-- Try it --
When you reach a picture, skip it, and retype every line below exactly.

━━━━━━━━━━━━━━━━

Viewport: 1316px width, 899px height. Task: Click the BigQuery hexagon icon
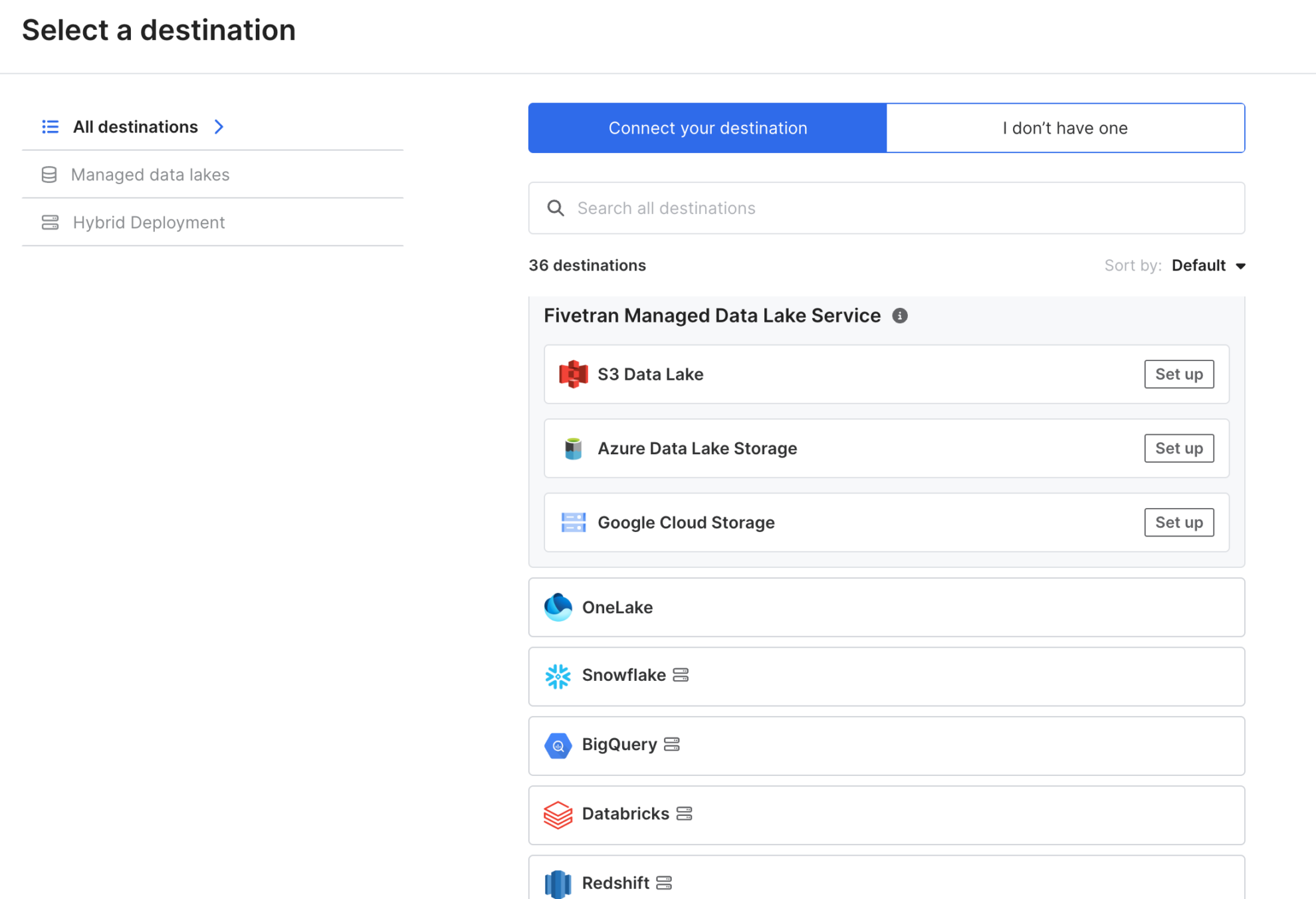pyautogui.click(x=558, y=745)
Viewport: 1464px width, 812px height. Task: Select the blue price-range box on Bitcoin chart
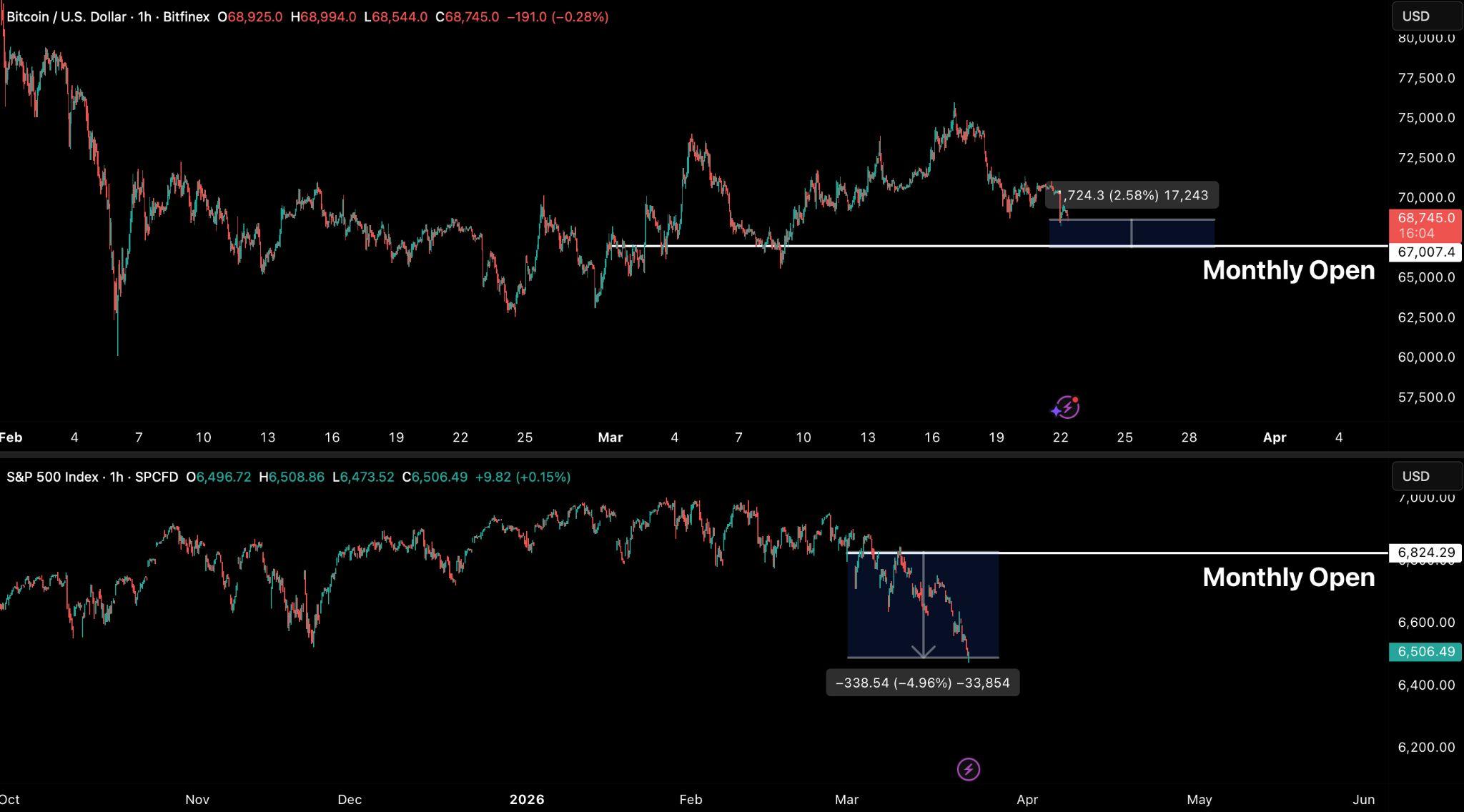[1172, 233]
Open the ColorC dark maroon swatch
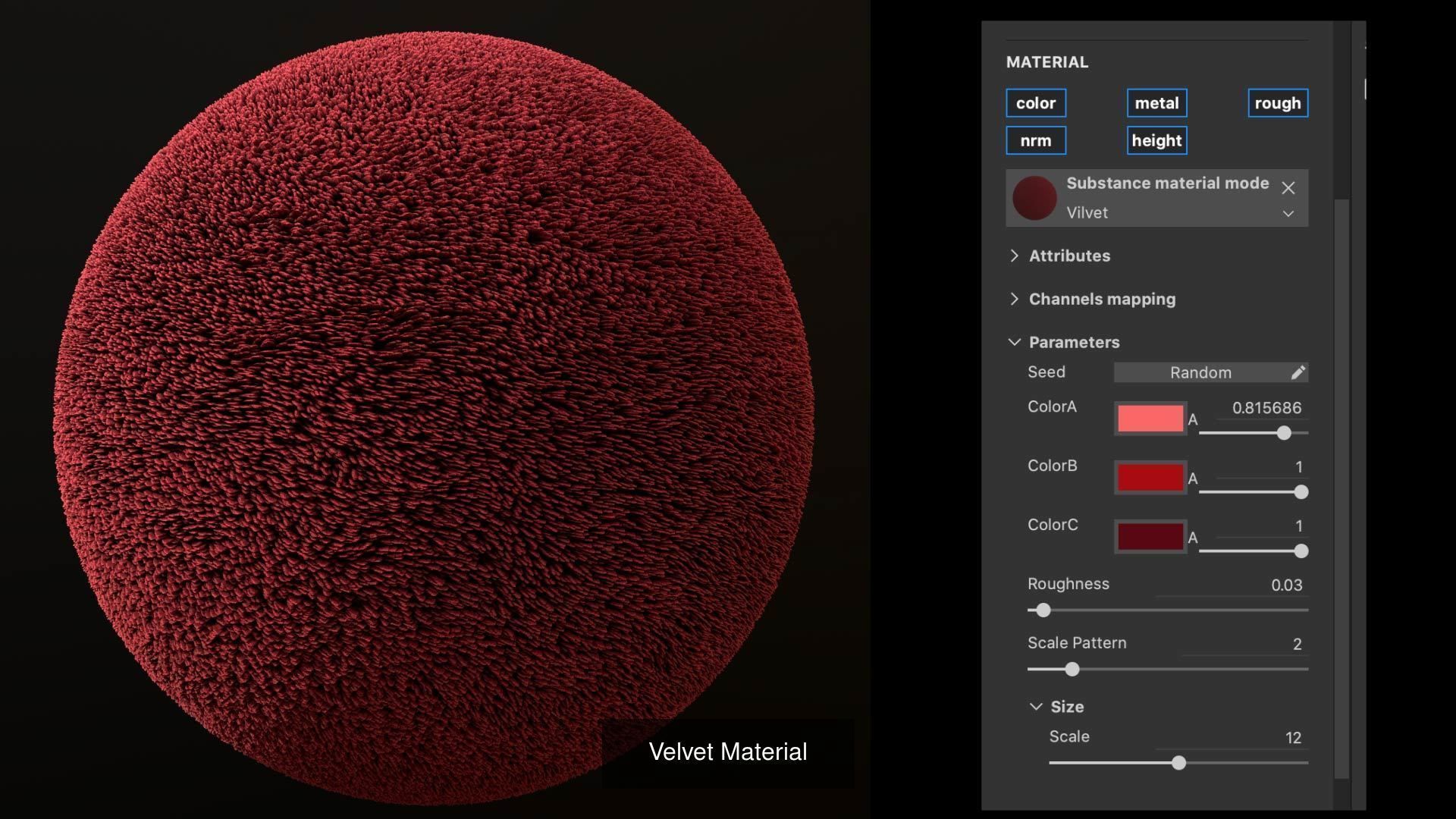The width and height of the screenshot is (1456, 819). (1150, 537)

━━━━━━━━━━━━━━━━

-- Task result --
Viewport: 1316px width, 899px height. Task: Click the BigQuery hexagon icon
pyautogui.click(x=558, y=745)
Viewport: 1464px width, 812px height. Task: Select the blue price-range box on Bitcoin chart
[1172, 233]
Open the ColorC dark maroon swatch
The width and height of the screenshot is (1456, 819). (1150, 537)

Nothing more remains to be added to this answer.